What is expected> Could you repeat all of the entries below, character for character?
----- Listed records
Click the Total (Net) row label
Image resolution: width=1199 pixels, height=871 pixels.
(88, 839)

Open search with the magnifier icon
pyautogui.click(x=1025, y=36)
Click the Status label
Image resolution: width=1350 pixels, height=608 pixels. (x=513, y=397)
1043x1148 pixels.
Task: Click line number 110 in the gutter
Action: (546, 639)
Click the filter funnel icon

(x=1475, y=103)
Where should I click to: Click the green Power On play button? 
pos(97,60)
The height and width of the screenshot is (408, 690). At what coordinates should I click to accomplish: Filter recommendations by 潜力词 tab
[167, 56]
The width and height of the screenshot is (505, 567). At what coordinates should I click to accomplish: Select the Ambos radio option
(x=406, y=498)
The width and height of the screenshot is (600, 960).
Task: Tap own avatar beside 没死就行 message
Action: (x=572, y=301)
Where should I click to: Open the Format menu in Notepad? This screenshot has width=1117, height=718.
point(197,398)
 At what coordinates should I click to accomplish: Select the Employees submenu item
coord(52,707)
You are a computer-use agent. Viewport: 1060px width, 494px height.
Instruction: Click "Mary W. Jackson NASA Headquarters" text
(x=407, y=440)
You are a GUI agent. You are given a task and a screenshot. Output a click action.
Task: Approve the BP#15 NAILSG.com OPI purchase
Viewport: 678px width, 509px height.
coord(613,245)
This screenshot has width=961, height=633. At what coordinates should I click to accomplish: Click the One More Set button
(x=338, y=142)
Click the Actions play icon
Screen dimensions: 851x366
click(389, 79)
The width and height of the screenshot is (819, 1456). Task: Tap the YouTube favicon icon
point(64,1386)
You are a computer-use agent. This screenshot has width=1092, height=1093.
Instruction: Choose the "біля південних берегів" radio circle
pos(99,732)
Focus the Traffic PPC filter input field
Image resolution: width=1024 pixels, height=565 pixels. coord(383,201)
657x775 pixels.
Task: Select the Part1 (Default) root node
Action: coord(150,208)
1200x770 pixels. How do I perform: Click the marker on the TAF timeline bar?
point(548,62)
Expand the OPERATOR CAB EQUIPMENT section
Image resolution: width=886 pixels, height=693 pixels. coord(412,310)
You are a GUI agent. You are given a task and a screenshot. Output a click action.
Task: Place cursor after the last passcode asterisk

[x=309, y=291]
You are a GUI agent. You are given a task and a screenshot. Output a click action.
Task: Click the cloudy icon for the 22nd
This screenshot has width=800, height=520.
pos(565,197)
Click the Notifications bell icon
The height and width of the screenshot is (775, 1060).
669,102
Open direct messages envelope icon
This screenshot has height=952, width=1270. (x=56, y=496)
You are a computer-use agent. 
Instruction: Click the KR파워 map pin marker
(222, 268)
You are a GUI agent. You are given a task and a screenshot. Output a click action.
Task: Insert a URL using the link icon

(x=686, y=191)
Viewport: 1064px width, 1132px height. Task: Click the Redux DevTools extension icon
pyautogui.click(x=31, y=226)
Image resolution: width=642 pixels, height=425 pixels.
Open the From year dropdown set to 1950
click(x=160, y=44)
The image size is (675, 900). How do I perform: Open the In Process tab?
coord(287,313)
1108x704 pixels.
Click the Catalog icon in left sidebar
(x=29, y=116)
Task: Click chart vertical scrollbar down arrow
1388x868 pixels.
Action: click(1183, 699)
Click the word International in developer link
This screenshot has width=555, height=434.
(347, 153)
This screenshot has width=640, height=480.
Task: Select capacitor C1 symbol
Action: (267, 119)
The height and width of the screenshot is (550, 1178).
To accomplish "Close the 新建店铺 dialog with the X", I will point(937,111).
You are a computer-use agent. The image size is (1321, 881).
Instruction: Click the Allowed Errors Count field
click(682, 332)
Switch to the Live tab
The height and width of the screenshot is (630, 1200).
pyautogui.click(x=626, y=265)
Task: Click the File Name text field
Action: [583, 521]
----------
Expected answer>
Click the Total (Net) row label
Image resolution: width=1199 pixels, height=871 pixels.
(88, 839)

Open search with the magnifier icon
pyautogui.click(x=1025, y=36)
Click the Status label
Image resolution: width=1350 pixels, height=608 pixels. (x=513, y=397)
1043x1148 pixels.
Task: Click line number 110 in the gutter
Action: (546, 639)
Click the filter funnel icon

(x=1475, y=103)
Where should I click to: Click the green Power On play button? 
pos(97,60)
The height and width of the screenshot is (408, 690). At what coordinates should I click to accomplish: Filter recommendations by 潜力词 tab
[167, 56]
The width and height of the screenshot is (505, 567). At what coordinates should I click to accomplish: Select the Ambos radio option
(x=406, y=498)
The width and height of the screenshot is (600, 960).
Task: Tap own avatar beside 没死就行 message
Action: (x=572, y=301)
Where should I click to: Open the Format menu in Notepad? This screenshot has width=1117, height=718.
point(197,398)
 At what coordinates should I click to accomplish: Select the Employees submenu item
coord(52,707)
You are a computer-use agent. Viewport: 1060px width, 494px height.
Instruction: Click "Mary W. Jackson NASA Headquarters" text
(x=407, y=440)
You are a GUI agent. You are given a task and a screenshot. Output a click action.
Task: Approve the BP#15 NAILSG.com OPI purchase
Viewport: 678px width, 509px height.
coord(613,245)
This screenshot has width=961, height=633. At what coordinates should I click to accomplish: Click the One More Set button
(x=338, y=142)
Click the Actions play icon
Screen dimensions: 851x366
click(389, 79)
The width and height of the screenshot is (819, 1456). Task: Tap the YouTube favicon icon
point(64,1386)
You are a computer-use agent. This screenshot has width=1092, height=1093.
Instruction: Choose the "біля південних берегів" radio circle
pos(99,732)
Focus the Traffic PPC filter input field
Image resolution: width=1024 pixels, height=565 pixels. coord(383,201)
657x775 pixels.
Task: Select the Part1 (Default) root node
Action: coord(150,208)
1200x770 pixels. How do I perform: Click the marker on the TAF timeline bar?
point(548,62)
Expand the OPERATOR CAB EQUIPMENT section
Image resolution: width=886 pixels, height=693 pixels. coord(412,310)
You are a GUI agent. You are given a task and a screenshot. Output a click action.
Task: Place cursor after the last passcode asterisk

[x=309, y=291]
You are a GUI agent. You are given a task and a screenshot. Output a click action.
Task: Click the cloudy icon for the 22nd
This screenshot has width=800, height=520.
pos(565,197)
Click the Notifications bell icon
The height and width of the screenshot is (775, 1060).
669,102
Open direct messages envelope icon
This screenshot has height=952, width=1270. (x=56, y=496)
You are a computer-use agent. 
Instruction: Click the KR파워 map pin marker
(222, 268)
You are a GUI agent. You are given a task and a screenshot. Output a click action.
Task: Insert a URL using the link icon

(x=686, y=191)
Viewport: 1064px width, 1132px height. Task: Click the Redux DevTools extension icon
pyautogui.click(x=31, y=226)
Image resolution: width=642 pixels, height=425 pixels.
Open the From year dropdown set to 1950
click(x=160, y=44)
The image size is (675, 900). How do I perform: Open the In Process tab?
coord(287,313)
1108x704 pixels.
Click the Catalog icon in left sidebar
(x=29, y=116)
Task: Click chart vertical scrollbar down arrow
1388x868 pixels.
Action: click(1183, 699)
Click the word International in developer link
This screenshot has width=555, height=434.
(347, 153)
This screenshot has width=640, height=480.
Task: Select capacitor C1 symbol
Action: (267, 119)
The height and width of the screenshot is (550, 1178).
To accomplish "Close the 新建店铺 dialog with the X", I will point(937,111).
You are a computer-use agent. The image size is (1321, 881).
Instruction: Click the Allowed Errors Count field
click(682, 332)
Switch to the Live tab
The height and width of the screenshot is (630, 1200).
pyautogui.click(x=626, y=265)
Task: Click the File Name text field
Action: [583, 521]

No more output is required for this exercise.